En ce début de XXIème siècle, l’homme a parfaitement et complètement circonscrit son territoire. Il n’est pas une lande de terre, un rocher, une forêt qui ne soit aujourd’hui dûment mesuré et cartographié.
Il reste cependant un territoire mal défini, dont nul ne connaît véritablement la géographie ni les frontières : l’Internet.

Répondant à un concours lancé par le leader mondial de l’accès à Internet, un groupe d’explorateur, géographes d’un nouveau genre, se lance alors dans l’élaboration d’un atlas complet du réseau.
Ils recensent bientôt tous les lieux d’accès, établissent les points de passage des câbles de fibre optique et jusqu’aux satellites, mais leur carte reste parcellaire.
Il faudra bientôt aller plus loin encore, identifier les usagers, intercepter les mails, les échanges, les transactions, décrypter les adresses IP, cracker les mots de passe pour finir par obtenir une carte sans cesse en mouvement, fluctuant au gré des échanges numériques :

« L’ensemble apparaît comme un vaste collage.
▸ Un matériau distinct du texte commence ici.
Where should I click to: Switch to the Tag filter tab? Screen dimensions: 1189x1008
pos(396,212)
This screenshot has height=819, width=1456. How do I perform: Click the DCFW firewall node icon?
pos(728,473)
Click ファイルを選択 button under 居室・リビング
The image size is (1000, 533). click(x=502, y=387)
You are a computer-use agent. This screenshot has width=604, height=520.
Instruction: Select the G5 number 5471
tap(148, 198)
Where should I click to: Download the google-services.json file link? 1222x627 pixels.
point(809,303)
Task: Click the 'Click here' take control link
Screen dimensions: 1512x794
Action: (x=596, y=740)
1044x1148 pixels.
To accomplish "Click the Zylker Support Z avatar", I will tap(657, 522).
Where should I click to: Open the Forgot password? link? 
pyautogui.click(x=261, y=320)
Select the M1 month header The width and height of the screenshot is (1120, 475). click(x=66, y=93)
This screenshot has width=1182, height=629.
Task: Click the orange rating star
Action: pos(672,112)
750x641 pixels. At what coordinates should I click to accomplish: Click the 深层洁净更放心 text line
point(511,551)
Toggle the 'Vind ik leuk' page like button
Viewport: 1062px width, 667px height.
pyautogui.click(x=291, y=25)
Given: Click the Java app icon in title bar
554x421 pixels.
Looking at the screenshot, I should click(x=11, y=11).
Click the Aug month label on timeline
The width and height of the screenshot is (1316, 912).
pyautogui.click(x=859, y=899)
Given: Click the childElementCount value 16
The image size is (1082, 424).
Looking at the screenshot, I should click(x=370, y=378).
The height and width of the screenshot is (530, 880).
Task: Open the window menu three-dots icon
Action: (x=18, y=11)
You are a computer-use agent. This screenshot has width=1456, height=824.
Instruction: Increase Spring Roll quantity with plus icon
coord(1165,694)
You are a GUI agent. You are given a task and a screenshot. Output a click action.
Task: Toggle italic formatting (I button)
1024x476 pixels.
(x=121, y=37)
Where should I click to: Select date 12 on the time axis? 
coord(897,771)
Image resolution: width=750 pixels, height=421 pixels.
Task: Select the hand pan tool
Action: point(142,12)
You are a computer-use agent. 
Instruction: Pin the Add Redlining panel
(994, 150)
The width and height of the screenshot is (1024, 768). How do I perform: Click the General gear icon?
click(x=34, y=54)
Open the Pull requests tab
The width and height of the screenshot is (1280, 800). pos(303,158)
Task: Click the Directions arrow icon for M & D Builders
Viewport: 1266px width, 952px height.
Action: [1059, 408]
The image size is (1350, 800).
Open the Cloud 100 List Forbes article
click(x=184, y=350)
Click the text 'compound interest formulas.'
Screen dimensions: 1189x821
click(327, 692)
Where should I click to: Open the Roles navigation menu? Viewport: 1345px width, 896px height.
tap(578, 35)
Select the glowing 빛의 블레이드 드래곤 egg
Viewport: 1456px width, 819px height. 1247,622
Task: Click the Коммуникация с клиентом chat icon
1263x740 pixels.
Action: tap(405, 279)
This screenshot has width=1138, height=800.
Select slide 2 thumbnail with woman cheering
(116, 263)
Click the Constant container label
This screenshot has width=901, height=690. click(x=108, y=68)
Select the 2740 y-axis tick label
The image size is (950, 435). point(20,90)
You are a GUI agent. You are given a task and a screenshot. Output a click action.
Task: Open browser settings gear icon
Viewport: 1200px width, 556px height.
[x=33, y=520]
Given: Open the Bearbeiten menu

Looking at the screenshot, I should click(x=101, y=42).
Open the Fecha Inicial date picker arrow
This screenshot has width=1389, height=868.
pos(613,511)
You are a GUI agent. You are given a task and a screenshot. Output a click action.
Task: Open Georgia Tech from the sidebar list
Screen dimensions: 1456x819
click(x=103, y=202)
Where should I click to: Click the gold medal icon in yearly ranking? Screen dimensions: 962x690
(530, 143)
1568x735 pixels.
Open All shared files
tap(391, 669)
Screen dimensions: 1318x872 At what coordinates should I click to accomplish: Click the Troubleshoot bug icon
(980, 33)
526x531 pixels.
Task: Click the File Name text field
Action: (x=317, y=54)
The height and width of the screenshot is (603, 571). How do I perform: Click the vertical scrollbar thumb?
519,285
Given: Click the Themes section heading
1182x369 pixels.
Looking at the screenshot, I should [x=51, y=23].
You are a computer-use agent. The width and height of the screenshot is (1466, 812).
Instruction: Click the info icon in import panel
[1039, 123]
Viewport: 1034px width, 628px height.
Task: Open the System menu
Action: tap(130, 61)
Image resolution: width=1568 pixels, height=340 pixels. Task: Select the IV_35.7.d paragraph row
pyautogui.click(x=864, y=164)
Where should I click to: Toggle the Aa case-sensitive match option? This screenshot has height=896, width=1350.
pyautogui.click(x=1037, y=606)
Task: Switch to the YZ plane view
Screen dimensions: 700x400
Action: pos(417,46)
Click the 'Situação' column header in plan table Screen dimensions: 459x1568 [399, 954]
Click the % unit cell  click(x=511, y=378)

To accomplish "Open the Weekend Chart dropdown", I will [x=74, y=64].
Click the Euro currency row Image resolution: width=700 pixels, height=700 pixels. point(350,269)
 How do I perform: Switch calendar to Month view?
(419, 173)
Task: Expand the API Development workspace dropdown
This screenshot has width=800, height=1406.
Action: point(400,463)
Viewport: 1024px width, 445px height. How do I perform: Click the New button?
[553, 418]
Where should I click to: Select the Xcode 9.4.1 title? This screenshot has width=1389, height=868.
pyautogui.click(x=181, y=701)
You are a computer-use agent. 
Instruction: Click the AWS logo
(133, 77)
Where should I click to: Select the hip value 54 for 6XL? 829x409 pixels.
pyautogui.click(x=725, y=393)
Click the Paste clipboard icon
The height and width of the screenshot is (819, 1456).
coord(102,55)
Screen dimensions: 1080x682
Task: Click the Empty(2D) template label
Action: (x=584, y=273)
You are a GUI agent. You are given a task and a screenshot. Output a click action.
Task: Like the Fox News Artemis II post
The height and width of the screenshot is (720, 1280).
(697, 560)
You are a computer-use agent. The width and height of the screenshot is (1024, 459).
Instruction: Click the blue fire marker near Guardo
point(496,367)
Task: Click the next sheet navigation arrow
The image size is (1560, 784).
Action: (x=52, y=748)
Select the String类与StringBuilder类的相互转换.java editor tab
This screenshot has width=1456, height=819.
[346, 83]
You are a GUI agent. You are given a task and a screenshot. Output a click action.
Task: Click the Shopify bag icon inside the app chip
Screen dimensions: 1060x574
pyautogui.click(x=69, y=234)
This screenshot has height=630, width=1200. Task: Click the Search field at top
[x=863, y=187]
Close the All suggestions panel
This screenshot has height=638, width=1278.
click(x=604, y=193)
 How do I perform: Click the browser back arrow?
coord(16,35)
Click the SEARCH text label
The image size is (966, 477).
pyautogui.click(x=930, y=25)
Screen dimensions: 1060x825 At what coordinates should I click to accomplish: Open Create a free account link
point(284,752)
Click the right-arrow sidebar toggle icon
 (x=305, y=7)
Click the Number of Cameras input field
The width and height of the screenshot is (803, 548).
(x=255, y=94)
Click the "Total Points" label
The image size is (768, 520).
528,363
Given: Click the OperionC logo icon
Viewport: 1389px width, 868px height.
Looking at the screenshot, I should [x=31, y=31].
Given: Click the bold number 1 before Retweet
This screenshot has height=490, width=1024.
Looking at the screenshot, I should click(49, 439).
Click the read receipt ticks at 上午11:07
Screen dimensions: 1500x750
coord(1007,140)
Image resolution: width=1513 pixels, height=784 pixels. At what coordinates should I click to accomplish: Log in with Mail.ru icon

Comme on s’y engage, ce sont d’abord des télescopages, souvent violents : la verrière de la gare Saint-Lazare crevée par le tunnel des Facultés qui amène les voitures et les camions algérois dans la salle des pas perdus parisienne (…) L’immeuble de la banque HSBC à Hong Kong, illuminé comme un bateau de croisière et dérivant, en pleine nuit, jusqu’au milieu du camp de réfugiés de Dadaad (Kenya) dont il écarte les toits de tôle ondulée de son étrave de marbre poli.»

Mais bientôt, dans une habile métaphore de la mondialisation actuelle, tout tend à se confondre en un seul et même lieu, uniforme, quadrillé de données numériques.
Avec Carte muette, Philippe Vasset nous livre un court et ambitieux roman épistolaire d’un genre nouveau, où tous les échanges retranscrits sont des e-mails.

Vasset pousse l’exercice à son paroxysme, à grand renfort de jeux typographiques et d’adresses électroniques (tous les intervenants ne sont désignés que sous cette forme : nous ignorerons jusqu’au bout leurs véritables identités).

L’exercice était périlleux, et de prime abord, le livre paraît n’être qu’un vain exercice de style.
C’est pourtant, à bien y regarder, une véritable réussite, un joli tour de force stylistique, sorte de poème en prose électronique, un texte ramassé, aux élans lyriques et une vraie réflexion sur la nouvelle organisation de notre monde « devenu une étendue omnisciente, lieu d’inscription d’une mémoire absolue. L’œil, le nom, la carte et le territoire désormais confondus, équivalents ».